#### [DATA PROVIDED]

▶

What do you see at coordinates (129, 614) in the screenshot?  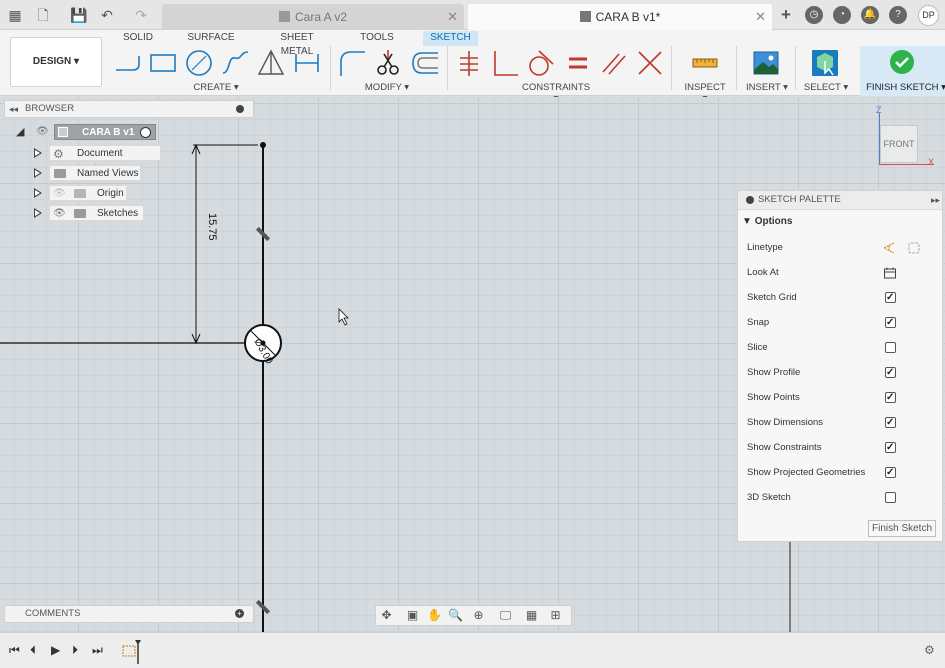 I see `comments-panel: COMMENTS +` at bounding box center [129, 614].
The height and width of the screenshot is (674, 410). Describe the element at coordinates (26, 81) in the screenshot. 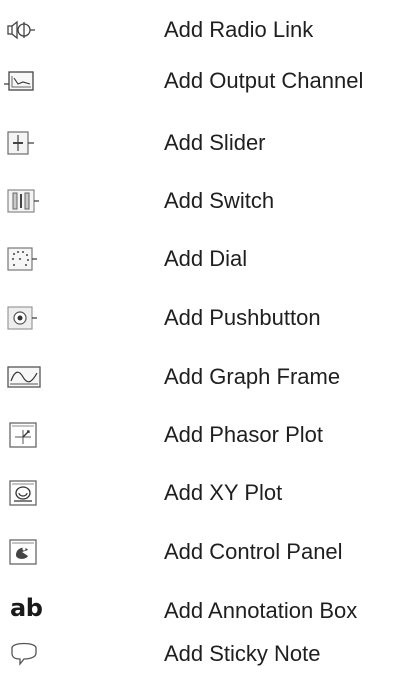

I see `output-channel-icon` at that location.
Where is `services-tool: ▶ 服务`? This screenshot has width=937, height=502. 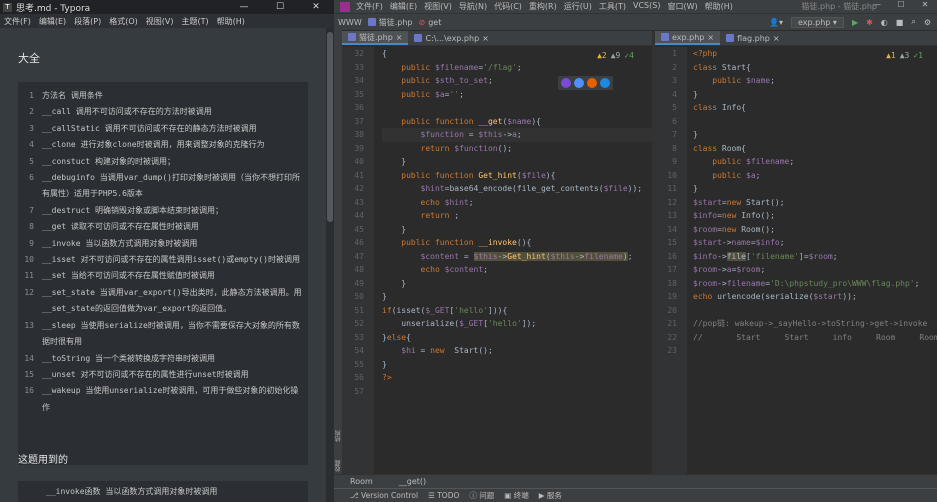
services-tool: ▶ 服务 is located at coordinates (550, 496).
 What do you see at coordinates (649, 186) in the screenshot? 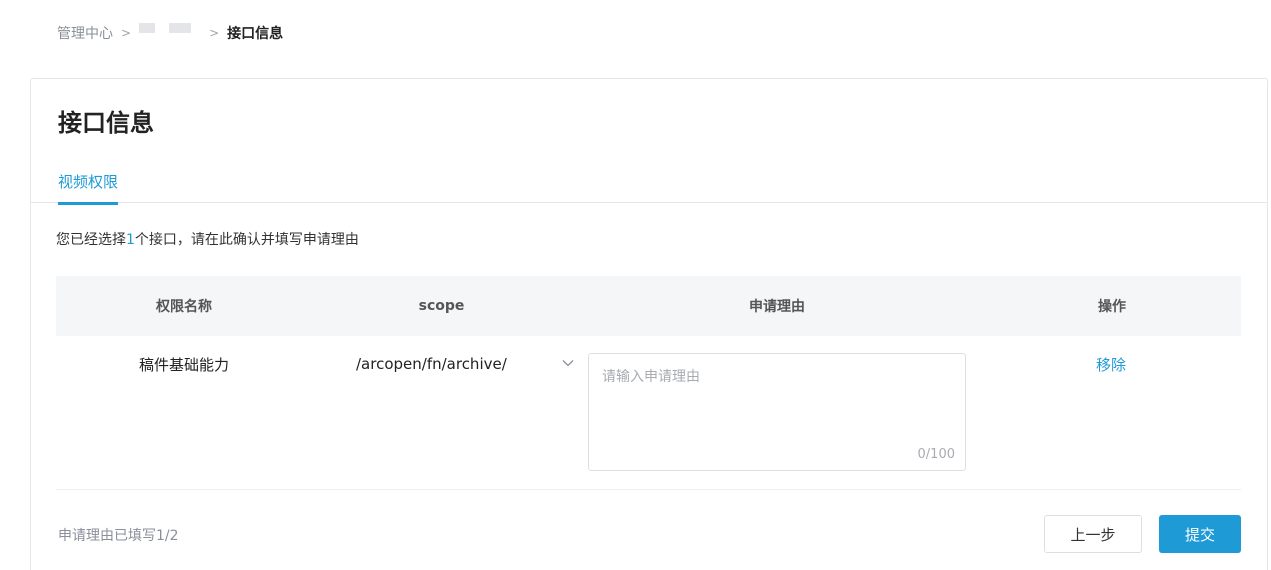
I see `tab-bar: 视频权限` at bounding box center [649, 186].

◀
▶

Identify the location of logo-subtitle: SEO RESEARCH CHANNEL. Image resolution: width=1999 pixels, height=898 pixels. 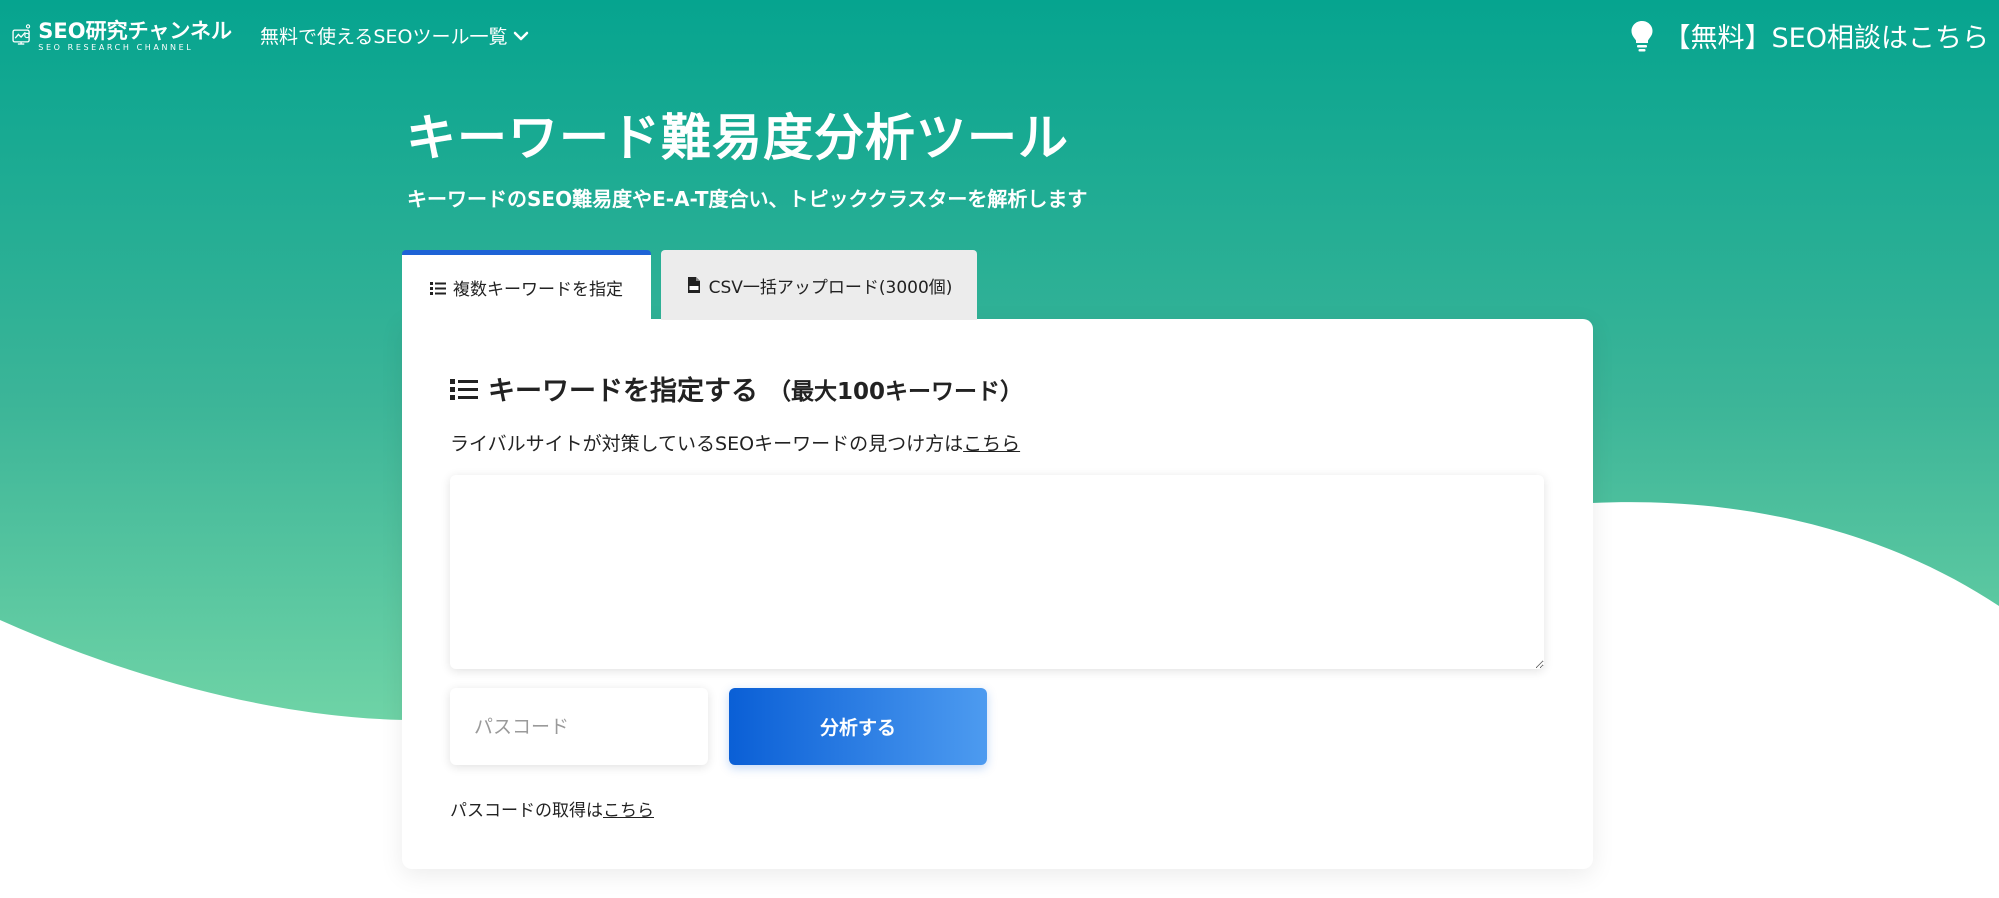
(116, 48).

◀

#### [TASK DIRECTIONS]
Rewrite the part of the records that opens with the line containing "The height and" and closes with the line containing "center [649, 186].", changing "screenshot" to "screen capture" and keeping everything else the same. Leave the pictures out of your answer.

#### [THE ANSWER]
The height and width of the screen capture is (674, 410). Describe the element at coordinates (26, 81) in the screen capture. 

I see `output-channel-icon` at that location.
Where is `services-tool: ▶ 服务`? This screen capture has width=937, height=502. 
services-tool: ▶ 服务 is located at coordinates (550, 496).
 What do you see at coordinates (649, 186) in the screen capture? 
I see `tab-bar: 视频权限` at bounding box center [649, 186].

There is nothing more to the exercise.